Anti-drug antibodies were common in trials, with no clear clinical effect on safety/effectiveness in the trial populations. Long-term real-world significance remains uncertain.

Long-term and real-world gaps

  • No mature multi-year real-world adherence/persistence evidence at approval.
  • No dedicated Vitals/wearable clinical trial.
  • No demonstrated cardiovascular benefit; avoid CV-risk-reduction claims.
  • Pediatric use and US T1D use remain outside the current practical US frame.
  • Cost/formulary access may dominate real-world uptake.

Best stack context

This is a medical basal-insulin option, not a supplement stack element.

  • With GLP-1 / incretin agents: clinically plausible when prescribed; GLP-1 agents may counter insulin-associated weight gain, but GI tolerability, hypoglycemia risk, and clinician-led dose changes matter.
  • IcoSema context: fixed-ratio icodec + semaglutide is relevant internationally/pipeline-wise, but the vault should not imply US availability unless source status changes.
  • With SGLT2 inhibitors / metformin / sulfonylureas: additive glucose-lowering can change hypoglycemia risk and requires clinician oversight.
  • Exercise / fasting / alcohol: all can shift glucose needs; CGM lows around these contexts should not be attributed to icodec alone without review.

What stays inside this hub

The following do not currently need standalone vault notes:

  • ONWARDS trial-by-trial minutiae beyond key outcomes and PMIDs.
  • Awiqli pen logistics, storage rules, and dose-conversion tables; these belong in the FDA label and clinician workflow.
  • Icodec-specific amino acid substitutions as a separate mechanism note; they are too product-specific.
  • A dedicated “icodec detection model”; existing Glycemic Variability, CGM Glucose Patterns Non-Diabetic, and Glucose Variability Detection Model are the reusable CGM graph nodes.
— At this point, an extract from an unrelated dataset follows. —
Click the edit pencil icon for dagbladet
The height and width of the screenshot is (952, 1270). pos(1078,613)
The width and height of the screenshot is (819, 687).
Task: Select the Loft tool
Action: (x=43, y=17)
The icodec-specific day-2-to-4 signal stays here unless weekly basal insulin monitoring becomes a broader class protocol.

Claims to avoid

  • “Lower hypoglycemia than daily basal insulin” — pooled event rates are higher. [PMID:38951942]
  • “Approved for T1D in the US” — it is not.
  • “Weight loss” or “weight neutral” without qualification — insulin-associated weight gain remains relevant. [PMID:37148899]
  • “Cardiovascular benefit” — not supported.
  • “Eliminates mealtime insulin” — basal-bolus patients still require prandial insulin when clinically indicated. [PMID:37156252]
  • “Proven real-world adherence advantage” — PRO preference is not the same as long-term real-world persistence. [PMID:39368488]


Source anchors

  • FDA Awiqli approval letter and US Prescribing Information, BLA/NDA 761326.
  • Molecular characterization / albumin-binding PK: PMID:34413118; PMID:33944562.
  • ONWARDS 1: PMID:37356066; CGM analysis: PMID:39374601.
  • ONWARDS 2: PMID:37148899.
  • ONWARDS 3: PMID:37354562.
  • ONWARDS 4: PMID:37156252.
  • ONWARDS 5: PMID:37748181.
  • ONWARDS 6: PMID:37863084.
  • ONWARDS 1–5 pooled hypoglycemia/efficacy: PMID:38951942.
  • Patient-reported outcomes / treatment satisfaction: PMID:39368488.